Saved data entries
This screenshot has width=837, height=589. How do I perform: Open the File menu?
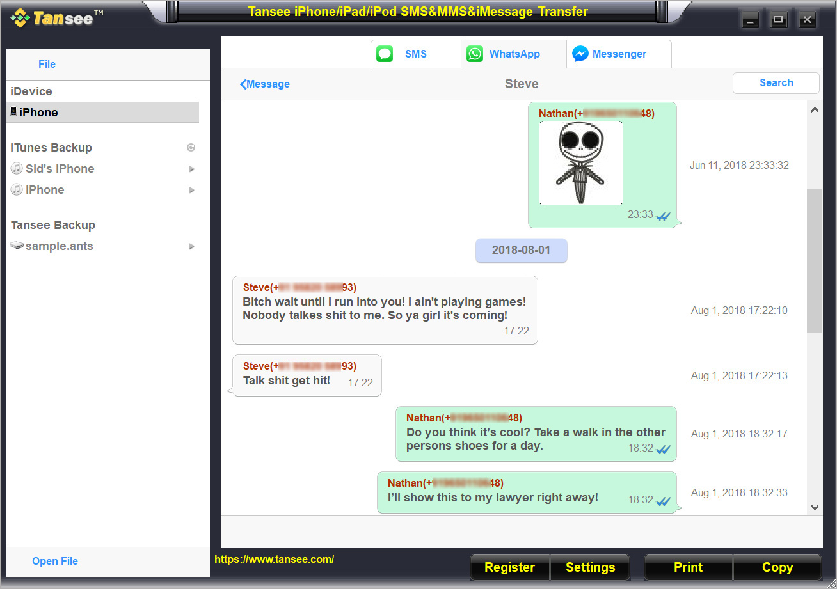click(47, 64)
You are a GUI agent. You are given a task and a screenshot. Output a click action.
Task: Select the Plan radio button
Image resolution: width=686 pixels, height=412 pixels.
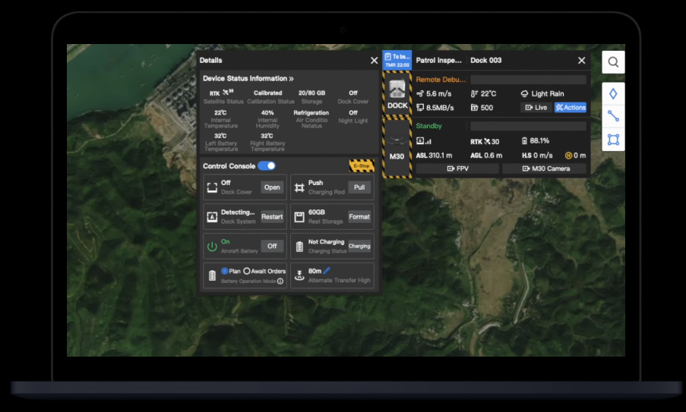click(225, 271)
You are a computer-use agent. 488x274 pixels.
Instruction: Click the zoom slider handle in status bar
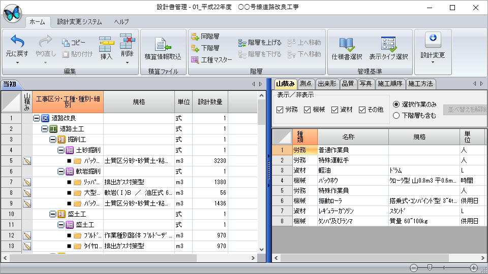click(x=430, y=267)
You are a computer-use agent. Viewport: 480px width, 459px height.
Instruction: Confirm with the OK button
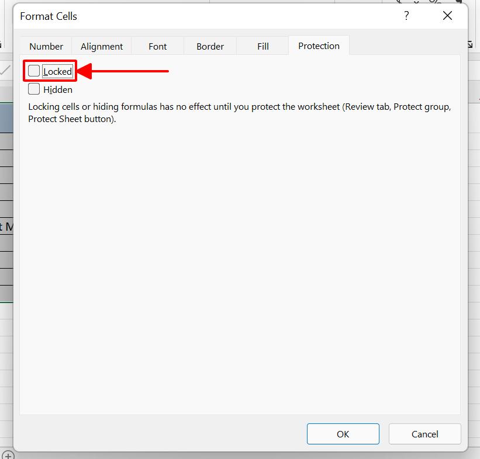(343, 434)
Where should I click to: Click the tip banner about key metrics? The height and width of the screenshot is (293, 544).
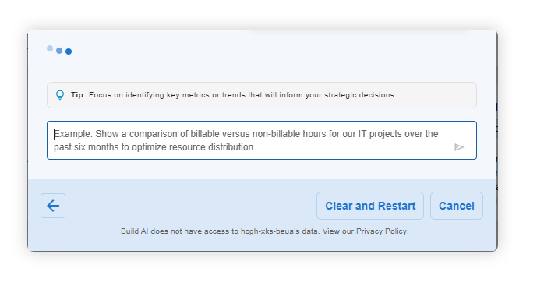[262, 95]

#### WHAT IS NEEDED:
Drop the images; return the entries above exactly as they appear.

#### REPLY TO THE EXERCISE:
This screenshot has width=837, height=589. How do I perform: Open the File menu?
click(47, 64)
You are a GUI agent. You are given a task and a screenshot. Output a click action.
Task: Select the Plan radio button
Image resolution: width=686 pixels, height=412 pixels.
click(225, 271)
You are a computer-use agent. 488x274 pixels.
Instruction: Click the zoom slider handle in status bar
click(x=430, y=267)
You are a computer-use agent. Viewport: 480px width, 459px height.
Instruction: Confirm with the OK button
(343, 434)
Where should I click to: Click the tip banner about key metrics? The height and width of the screenshot is (293, 544).
[262, 95]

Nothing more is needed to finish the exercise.